Continental 2024 yılında üretimdeki hissesi ortalama %26 olan çevreci hammaddeleri 2025 sonuna kadar %2 ila %3 oranında artırmayı öngörüyor. Yüksek güvenlik, performans ve kalite standartlarından ödün vermeden 2030 yılına kadar bu oranı %40’ın üzerine taşımak şirketin kısa devirli amaçları ortasında yer alıyor. Continental Lastikleri Sürdürülebilirlik Yöneticisi Jorge Almeida, “Continental’de inovasyon ve sürdürülebilirlik birlikte ilerliyor. Güvenlik, kalite ya da performanstan taviz vermeden, lastiklerimizde pirinç kabuğu küllerinden elde edilen silika kullanmamız, büsbütün yeni bir yol açtığımızın göstergesi” dedi.
Lastik bileşiminde kritik kıymete sahip hammaddeler olan karbon siyahı ve silika, bu sürdürülebilir dönüşümde kilit bir rol üstleniyor. Her iki dolgu hususu de kauçuğun dayanıklılığını artırarak lastiklerin uzun ömürlü olmasını sağlarken, birebir vakitte frenleme ve yol tutuş üzere temel performans özelliklerine direkt tesir ediyor.
Silika, optimum kavrama ve düşük yuvarlanma direnci sağlamak gayesiyle temel dolgu unsurlarından biri olarak kullanılıyor. Continental, bu malzemeyi klâsik olarak kullanılan kuvars kumu yerine artık pirinç kabuğu küllerinden temin ediyor. Pirinç kabukları; risotto pirinci üzere eserlerin işlenmesi sonucu ortaya çıkan ziraî bir yan eser olup başta Asya ve İtalya’da yaygın olarak bulunuyor. Bu biyokütle, ileri süreç teknikleriyle güç açısından daha verimli usullerle silikaya dönüştürülüyor. İtalya’da Solvay üzere üreticiler tarafından geliştirilen bu silika çeşidi, döngüsel ekonomiyi destekleyerek kıymet zincirinin her etabında daha sürdürülebilir bir katkı sağlıyor.
Continental, bu yenilikçi materyalin öncülerinden biri olarak, lastik sırt bileşimlerinde silika kullanımı sayesinde fren aralarını neredeyse %50 oranında azaltmayı başardı. Tıpkı vakitte yuvarlanma direncinin düşürülmesiyle, güç tüketimi ve CO₂ emisyonlarında da kıymetli kazanımlar elde ediliyor.
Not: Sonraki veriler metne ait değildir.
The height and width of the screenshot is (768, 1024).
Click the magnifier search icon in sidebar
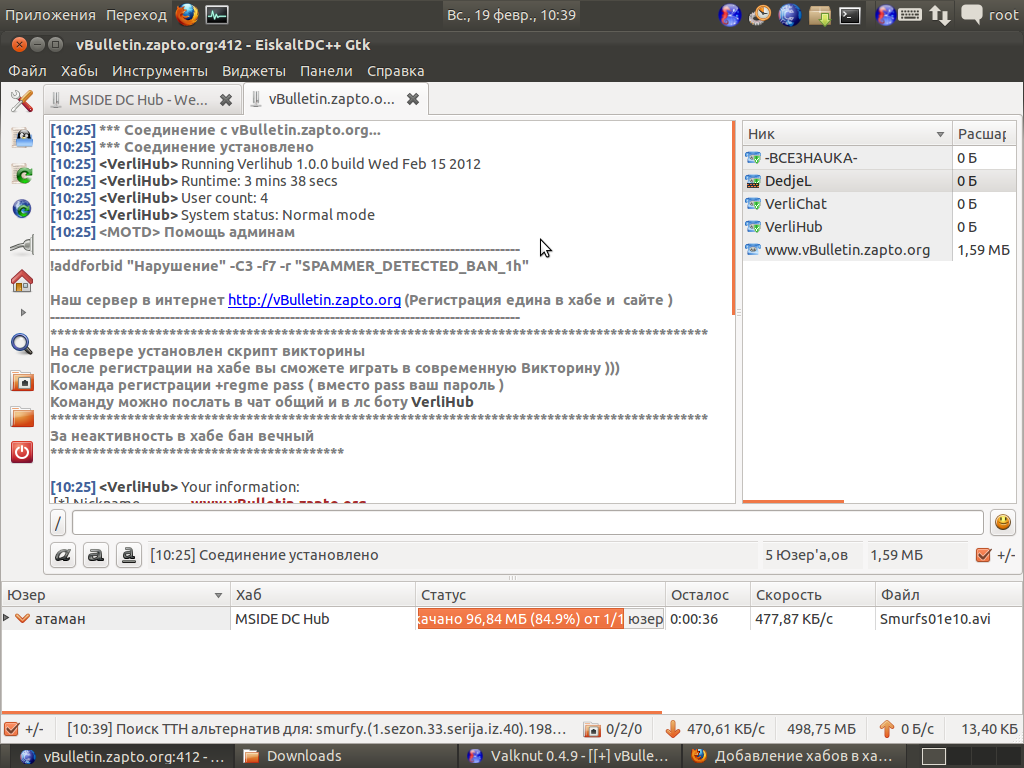(21, 345)
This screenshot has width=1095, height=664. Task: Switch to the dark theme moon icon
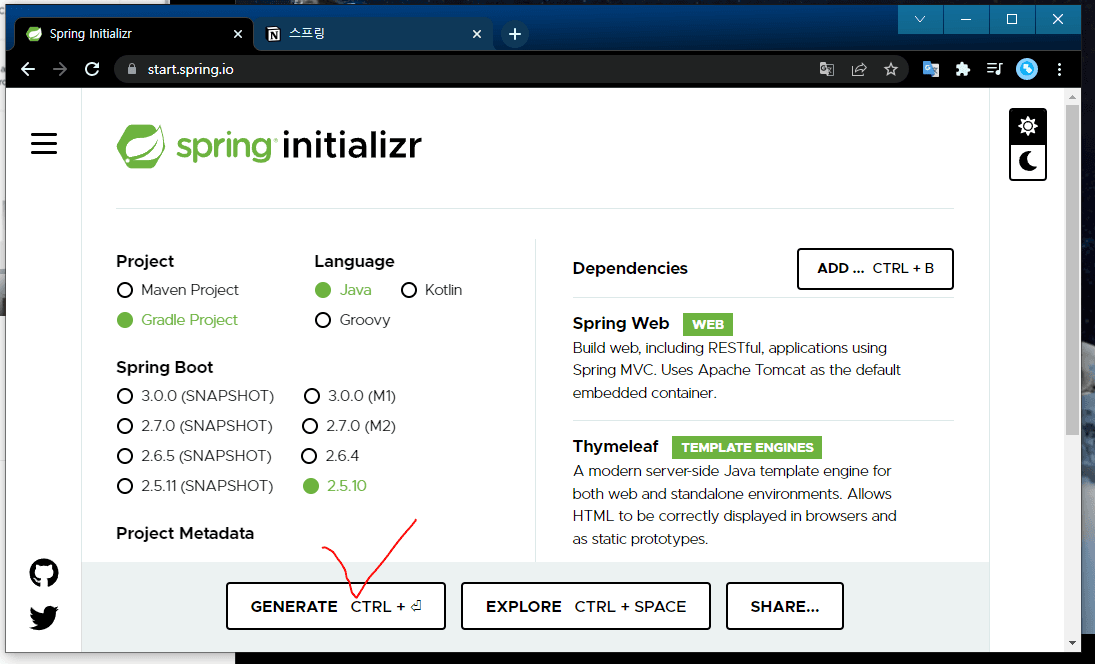click(x=1028, y=161)
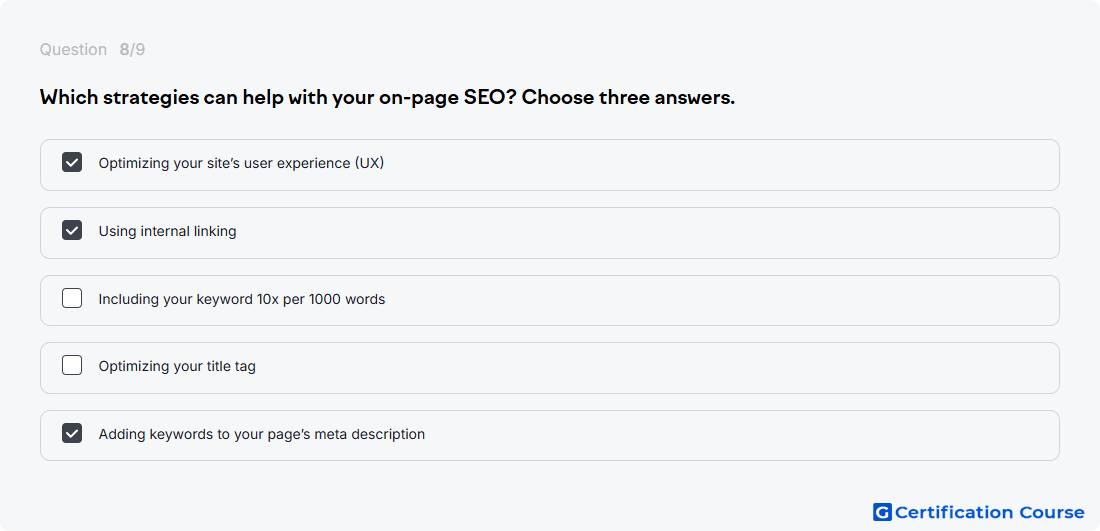Uncheck the user experience (UX) checkbox

(72, 163)
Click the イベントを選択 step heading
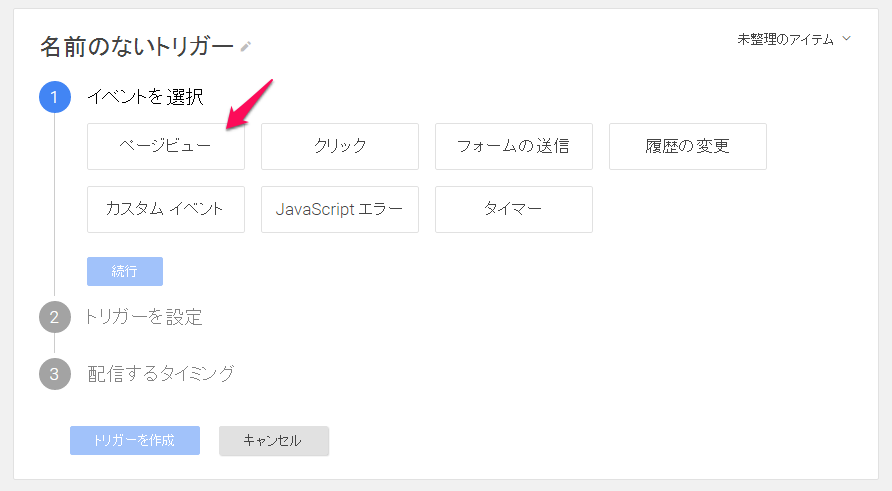Screen dimensions: 892x491 (146, 97)
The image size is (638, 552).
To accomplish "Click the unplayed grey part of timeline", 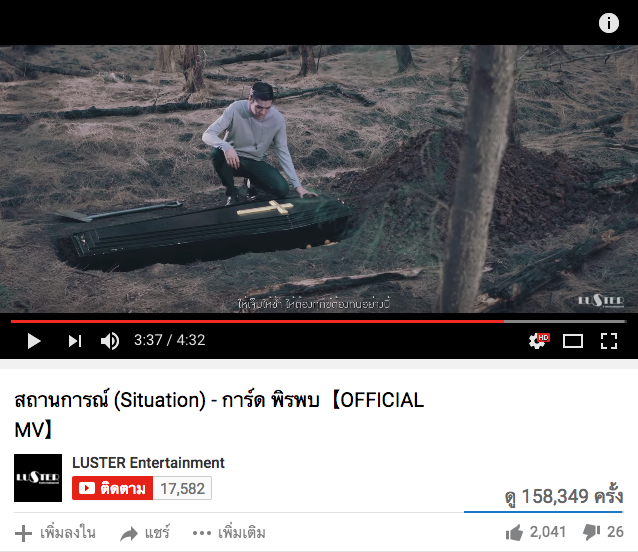I will pos(565,321).
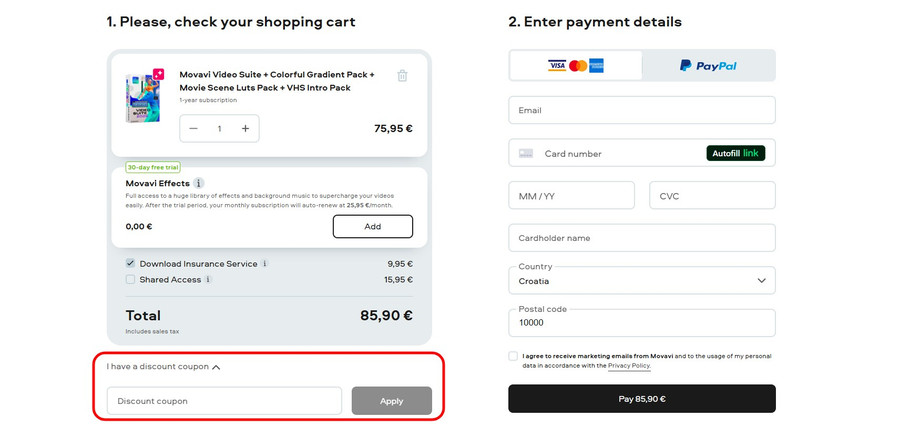Click the Movavi Effects info icon
The height and width of the screenshot is (424, 900).
(199, 183)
Lastiklerin toplam yükünün yaklaşık %20’sini oluşturan karbon siyahı ise kauçuğun yapısal dayanıklılığı açısından vazgeçilmez bir dolgu hususu. Continental, üretimde kullanılan bu gerecin daha sürdürülebilir versiyonlarını geliştirmek için üç farklı teknolojiye odaklanıyor:
- Biyo-bazlı üretim: Kağıt sanayisinin atık eseri olan tall yağı üzere organik yağlardan elde edilen karbon siyahı, fosil kaynaklara çevreci bir alternatif sunuyor
- Geri dönüştürülmüş piroliz yağı: Ömrünü tamamlamış lastiklerden elde edilen piroliz yağı, tekrar işlenerek karbon siyahı üretiminde kullanılıyor
- Doğrudan geri kazanım: Verimli piroliz süreçleri sayesinde hurda lastiklerden karbon siyahı direkt geri kazanılıyor
Pyrum İş Birliğiyle Geri Dönüşümde Yeni Ufuklar
Continental, kullanım ömrünü tamamlamış lastiklerin geri dönüştürülmesini optimize etmek maksadıyla Pyrum Innovations ile iş birliği yapıyor. Termoliz teknolojisi konusunda uzmanlaşmış Pyrum ile birlikte yürütülen süreç sayesinde, hurda lastiklerden geri kazanılan karbon siyahı, tekrar lastik üretiminde kullanılabiliyor. Continental bu usulü birinci olarak forklift lastiklerinde muvaffakiyetle uyguladı. Şirket, geri dönüştürülmüş karbon siyahının performans ve güvenlik kriterlerine uygun biçimde binek araç lastiklerinde de yaygınlaştırılmasını hedefliyor.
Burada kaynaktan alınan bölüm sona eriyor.